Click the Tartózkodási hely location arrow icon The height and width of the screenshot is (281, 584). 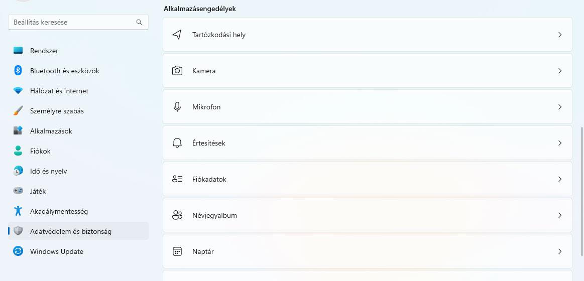(177, 35)
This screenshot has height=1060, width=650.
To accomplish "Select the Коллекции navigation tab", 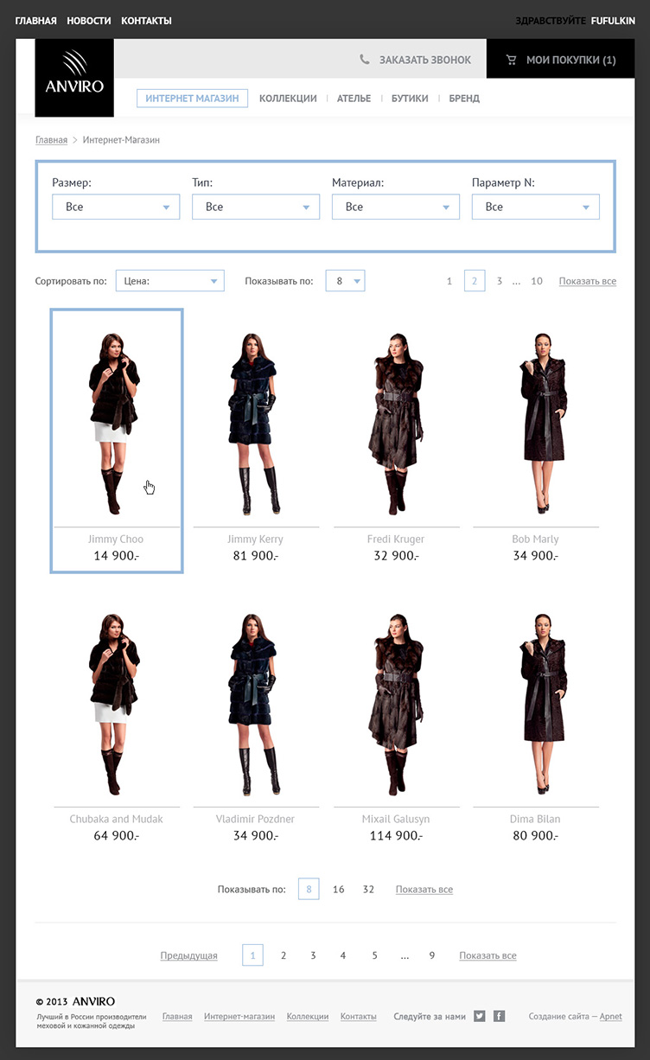I will [x=288, y=99].
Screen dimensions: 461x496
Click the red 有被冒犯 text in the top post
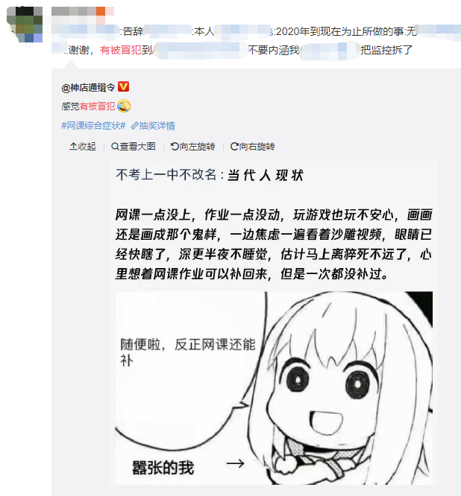pos(121,50)
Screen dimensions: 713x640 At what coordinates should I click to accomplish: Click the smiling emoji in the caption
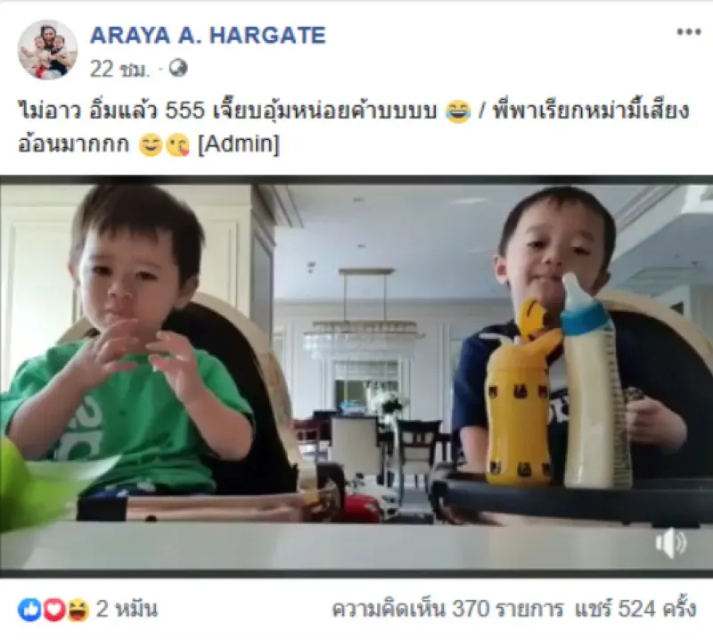[151, 145]
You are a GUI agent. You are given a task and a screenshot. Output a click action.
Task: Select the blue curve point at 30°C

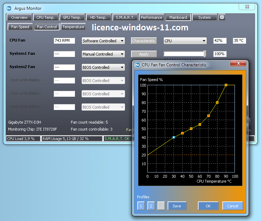[x=174, y=138]
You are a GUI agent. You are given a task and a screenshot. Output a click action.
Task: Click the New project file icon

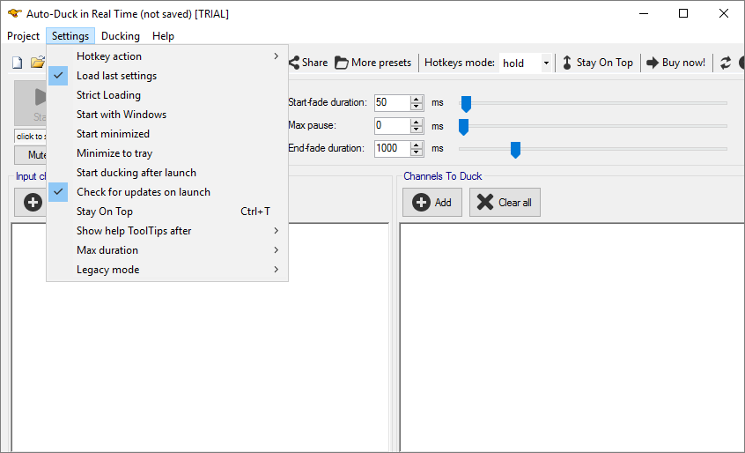point(17,63)
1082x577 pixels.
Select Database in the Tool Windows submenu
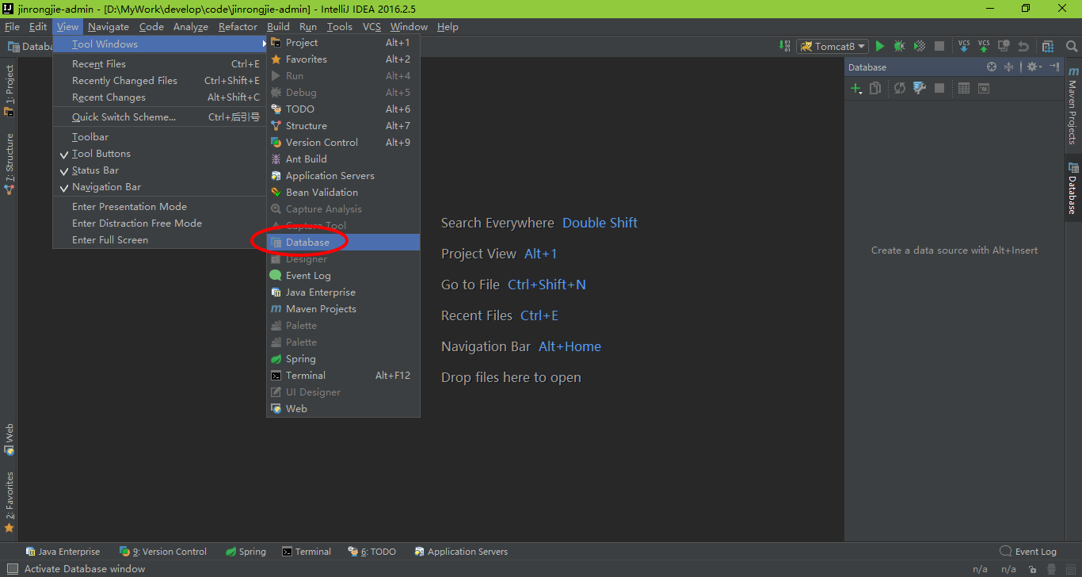(307, 243)

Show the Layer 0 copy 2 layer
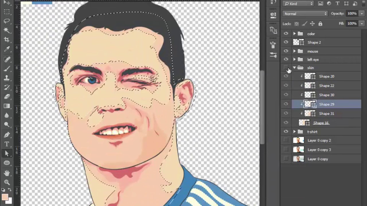[286, 140]
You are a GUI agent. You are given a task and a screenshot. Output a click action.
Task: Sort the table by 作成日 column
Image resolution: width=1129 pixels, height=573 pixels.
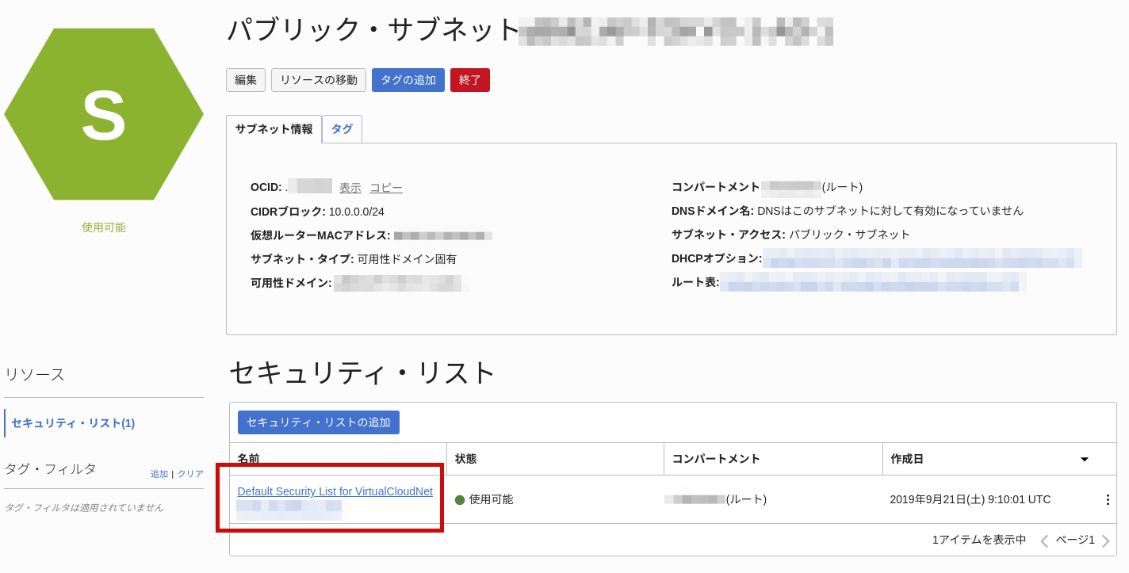tap(909, 458)
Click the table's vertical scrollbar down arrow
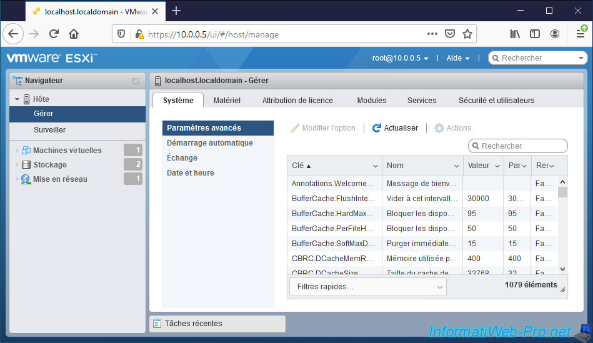The height and width of the screenshot is (343, 593). pyautogui.click(x=562, y=269)
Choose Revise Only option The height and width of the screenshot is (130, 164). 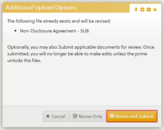(x=87, y=116)
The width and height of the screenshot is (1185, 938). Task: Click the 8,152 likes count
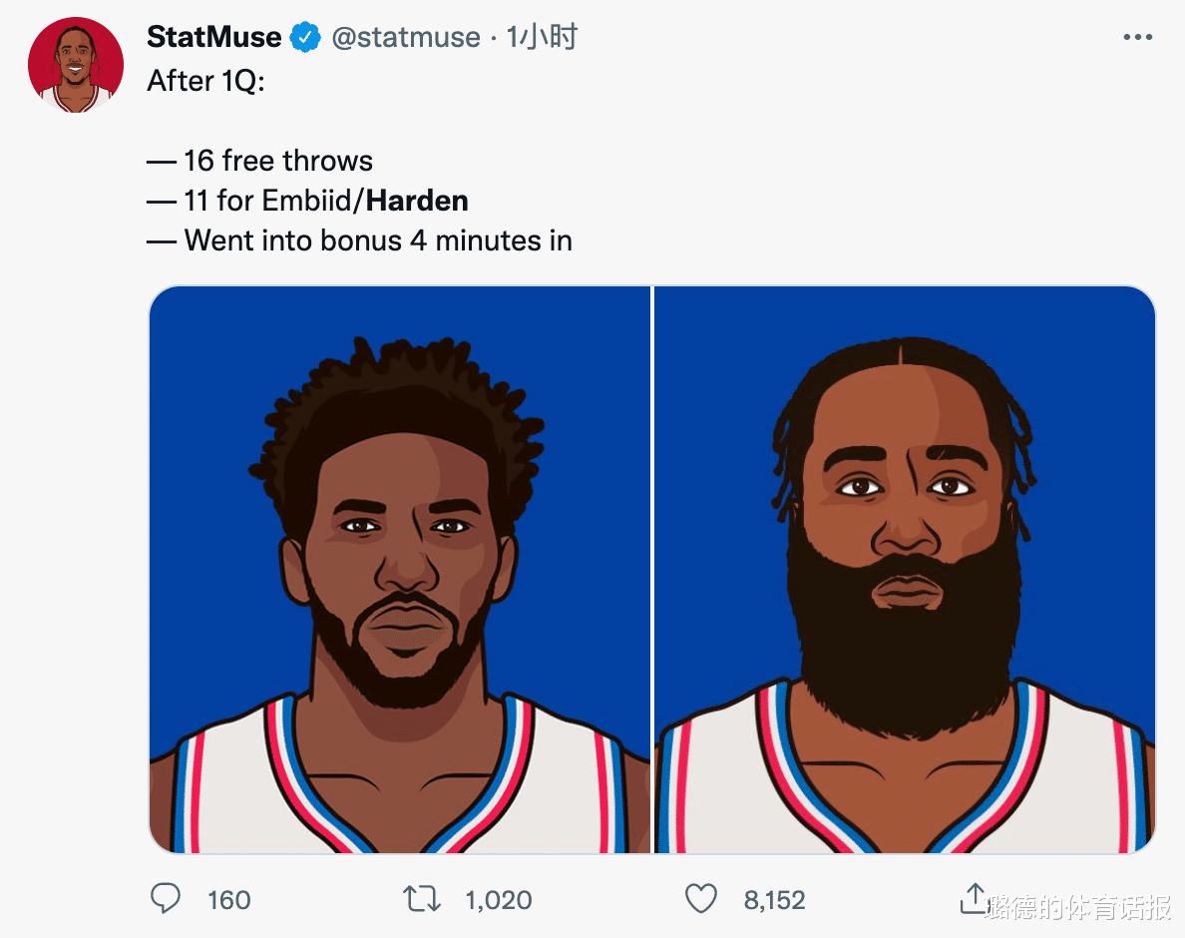coord(775,900)
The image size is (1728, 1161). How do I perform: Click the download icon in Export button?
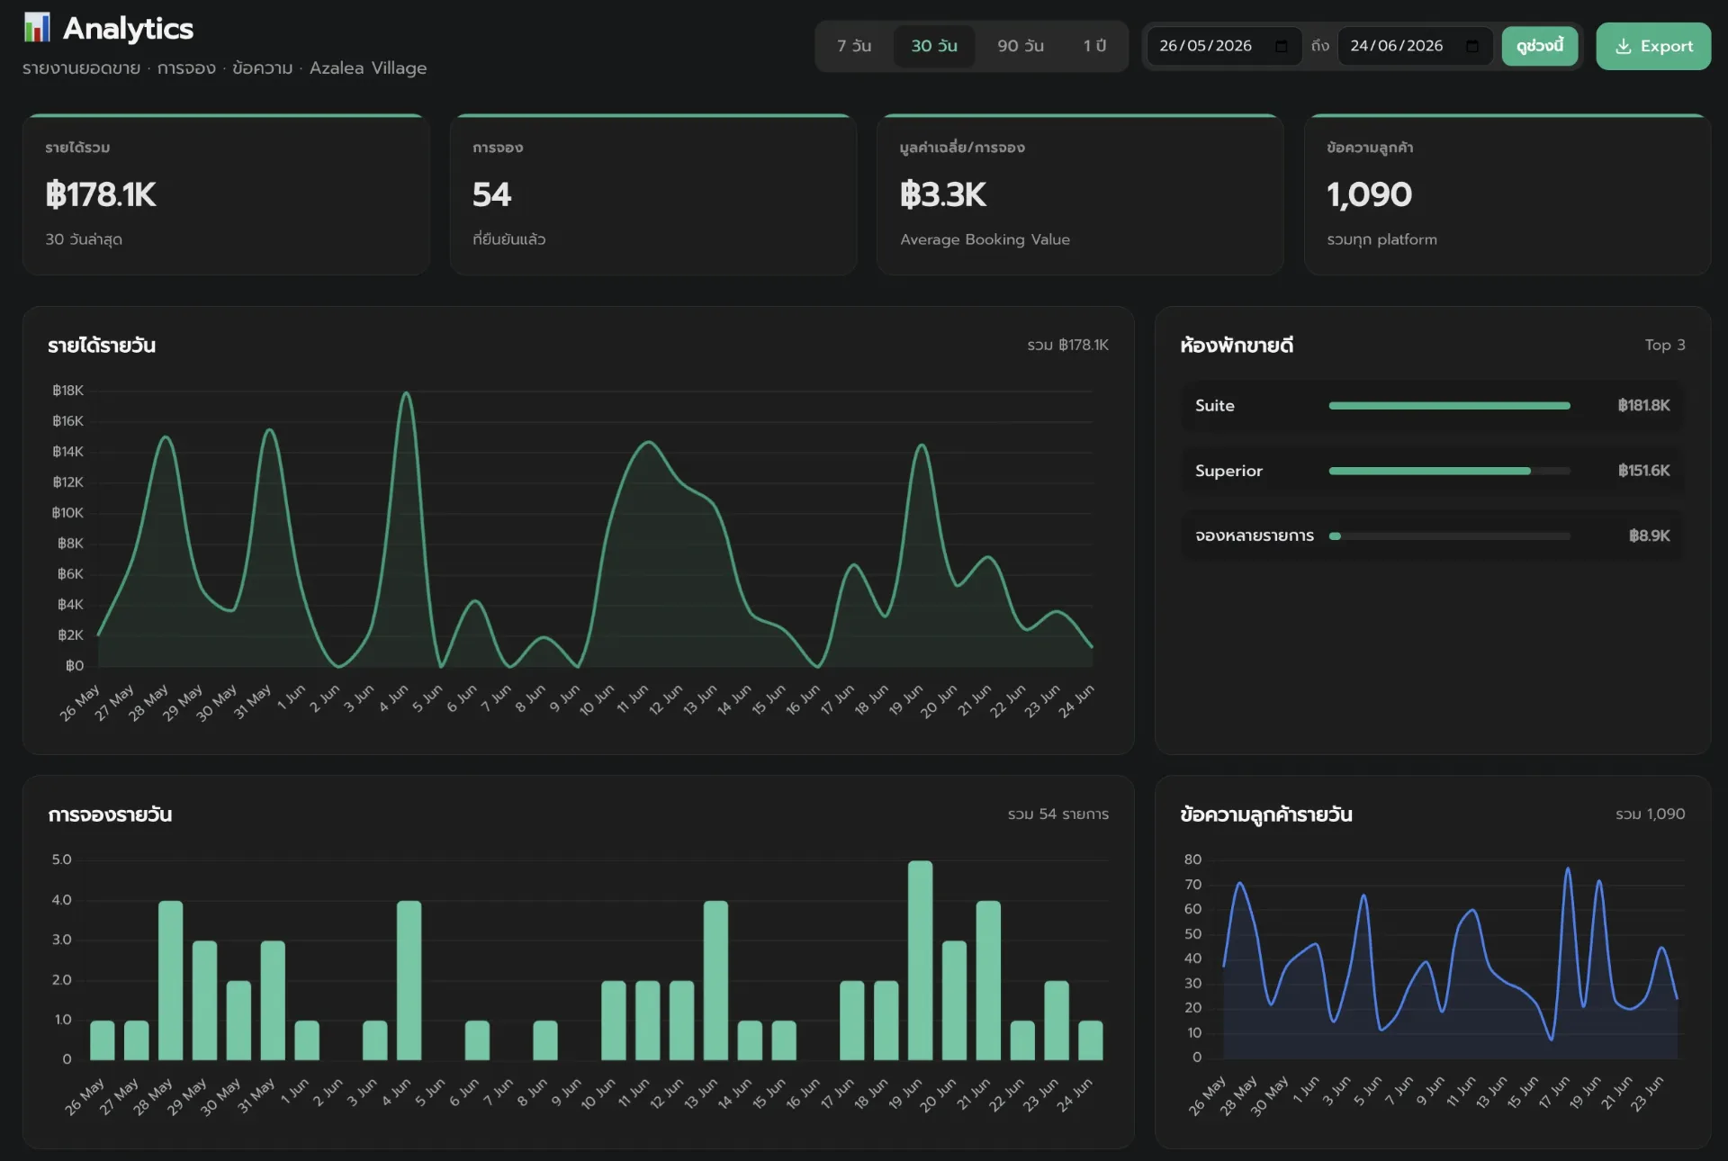point(1623,46)
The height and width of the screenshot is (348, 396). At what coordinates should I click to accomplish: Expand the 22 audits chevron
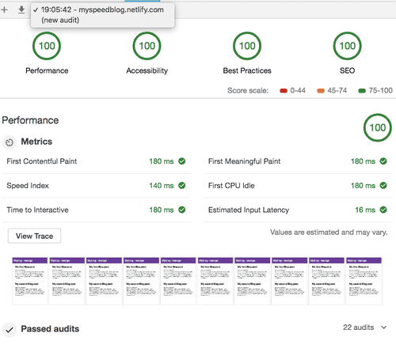[x=384, y=327]
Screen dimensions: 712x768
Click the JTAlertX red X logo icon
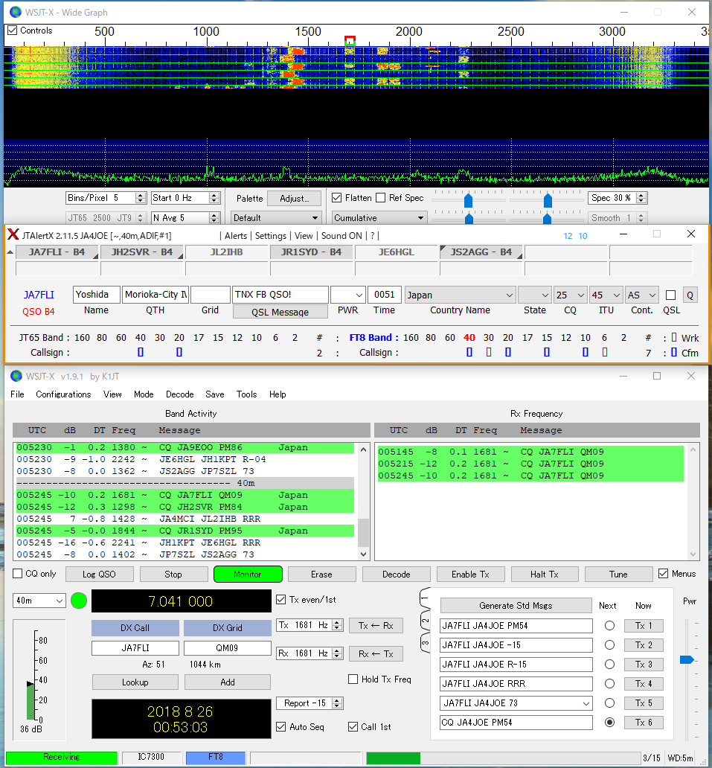click(13, 234)
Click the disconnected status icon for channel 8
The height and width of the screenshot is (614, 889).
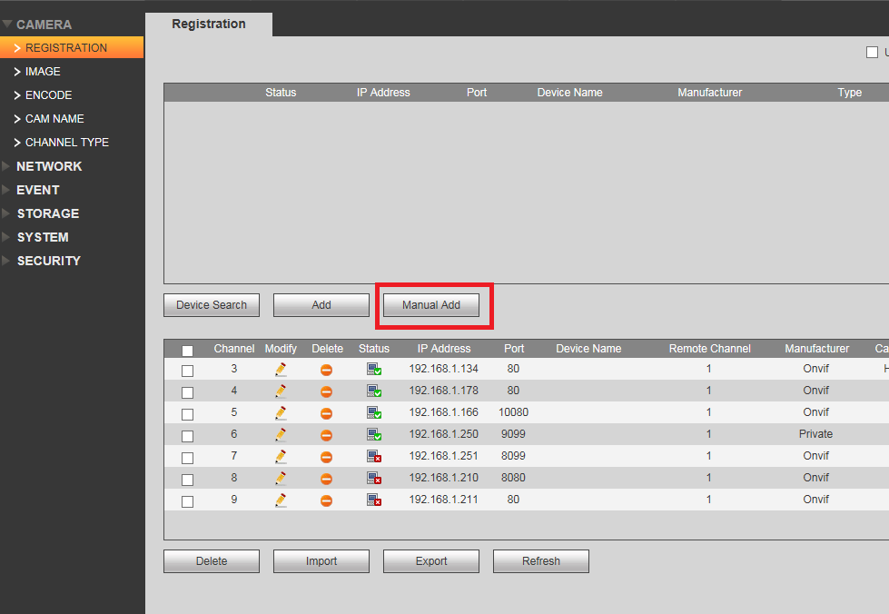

Problem statement: Starting with the line that contains "Click the JTAlertX red X logo icon", reproduce every line to the end of the material above, both end lines included, exactly and with no pictures.

Exercise response:
Click the JTAlertX red X logo icon
click(13, 234)
Click the disconnected status icon for channel 8
The height and width of the screenshot is (614, 889).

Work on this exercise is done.